A.5.6 — Contact with Special Interest Groups

Updated on 4 min Reviewed by: Cenedril Editorial
A.5.6 ISO 27001ISO 27002BSI DER.1

A zero-day vulnerability affecting a widely used library is discussed in an ISAC mailing list three days before a public advisory is released. Organisations that participate in the group patch their systems over the weekend; those that rely solely on vendor announcements learn about it on Monday morning — after exploitation has already begun. A.5.6 requires organisations to maintain contacts with special interest groups and professional security forums to benefit from this kind of early intelligence.

Security is a community effort.
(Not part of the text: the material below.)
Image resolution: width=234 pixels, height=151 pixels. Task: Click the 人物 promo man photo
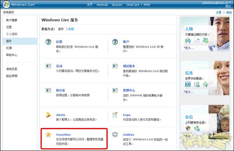pos(219,34)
Threat actors share tools and techniques; defenders who share knowledge and indicators level the playing field.

What does the standard require?

  • Identify relevant groups. Determine which special interest groups, forums, professional associations and advisory services are relevant to the organisation’s technology stack, industry sector and threat landscape.
  • Establish and maintain contacts. Join or subscribe to the identified groups. Assign internal responsibility for monitoring and acting on information received.
  • Use intelligence actively. Information from special interest groups must flow into the organisation’s security processes — risk assessments, vulnerability management, incident preparation.
  • Contribute where appropriate. Sharing anonymised indicators, lessons learned or best practices strengthens the community and often unlocks access to higher-quality intelligence in return.

In practice

Assign a named contact per group. For each group or forum, designate one person who is responsible for monitoring incoming communications and triaging relevant items to the appropriate internal team.

Create a lightweight intake process. When intelligence arrives — a vulnerability advisory, a threat warning, a best-practice recommendation — it needs a defined path into the organisation. A simple triage: assess relevance, route to the responsible team, track follow-up actions.
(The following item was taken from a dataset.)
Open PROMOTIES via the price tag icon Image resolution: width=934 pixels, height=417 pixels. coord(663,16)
Document memberships and value received. Maintain a register of all group memberships, subscriptions and advisory channels. Record key items received and actions taken. This documentation doubles as audit evidence and helps management assess the return on investment.
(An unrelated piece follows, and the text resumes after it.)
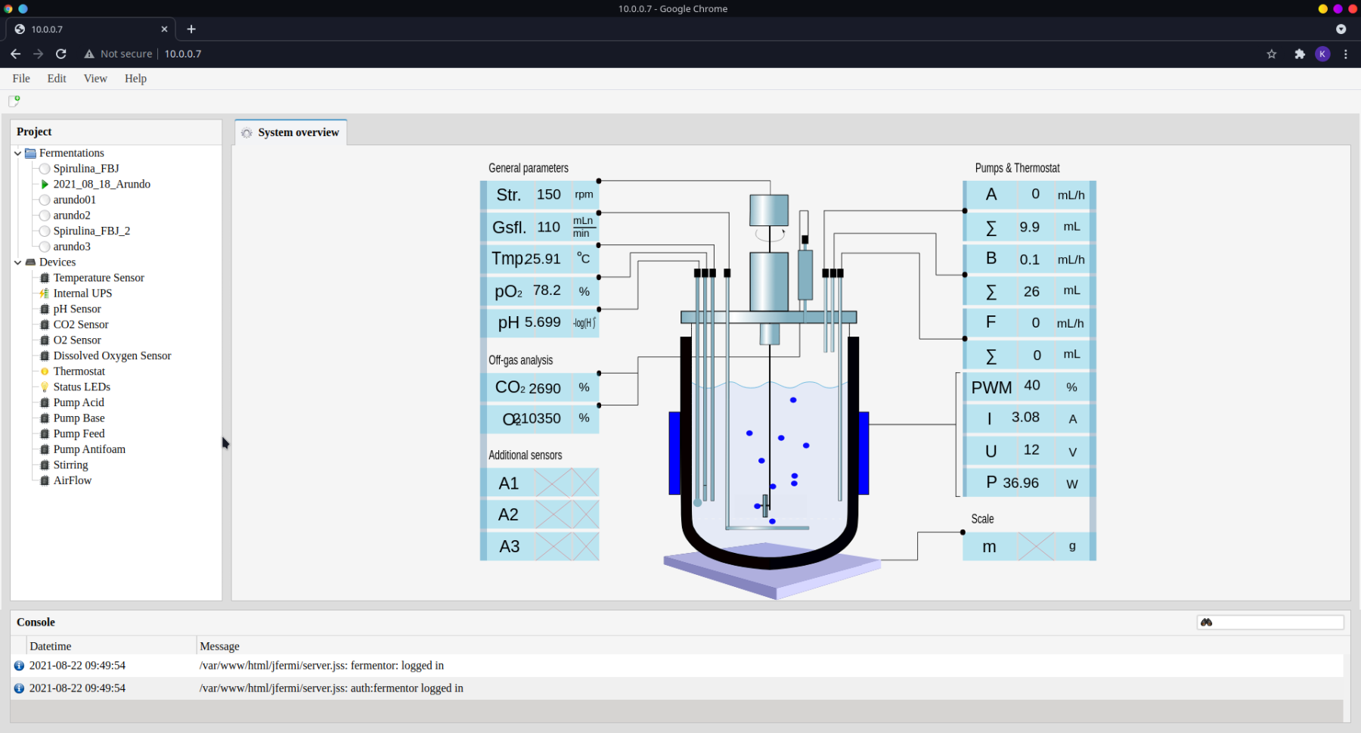The height and width of the screenshot is (733, 1361).
Task: Click the browser reload icon
Action: [61, 54]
Review memberships annually. Technology stacks change, new groups emerge and some forums become inactive. An annual review ensures the organisation invests time in the most valuable channels.

Typical audit evidence

Auditors typically expect the following evidence for A.5.6:

  • Membership register — list of groups, forums and subscriptions with assigned internal contacts
  • Intelligence intake records — examples of advisories received and actions taken
  • Meeting or conference attendance records — showing active participation where relevant
  • Internal communication records — evidence that intelligence from groups was distributed to relevant teams
  • Annual membership review — documented assessment of which groups remain relevant

KPI

Number of active memberships in security-related special interest groups or forums

This KPI tracks the breadth of the organisation’s external security network. The target depends on the organisation’s size and sector — a small company may maintain 3-5 memberships, while a large enterprise might have 15 or more. Quality matters more than quantity: each membership should demonstrably contribute to security awareness or incident preparedness.

Supplementary KPIs:

  • Number of actionable intelligence items received and processed per quarter
  • Time between advisory receipt and internal triage
  • Percentage of memberships reviewed within the last 12 months

BSI IT-Grundschutz

A.5.6 maps to the following BSI requirements:

  • DER.1.A12 (Evaluation of information from external sources) — requires that the organisation systematically collects and evaluates security-relevant information from external sources, including CERTs and security advisory services.
  • IND.1.A12 (Integration of security information from external sources for industrial environments) — extends the same requirement to operational technology environments, where vendor advisories and sector-specific groups are critical.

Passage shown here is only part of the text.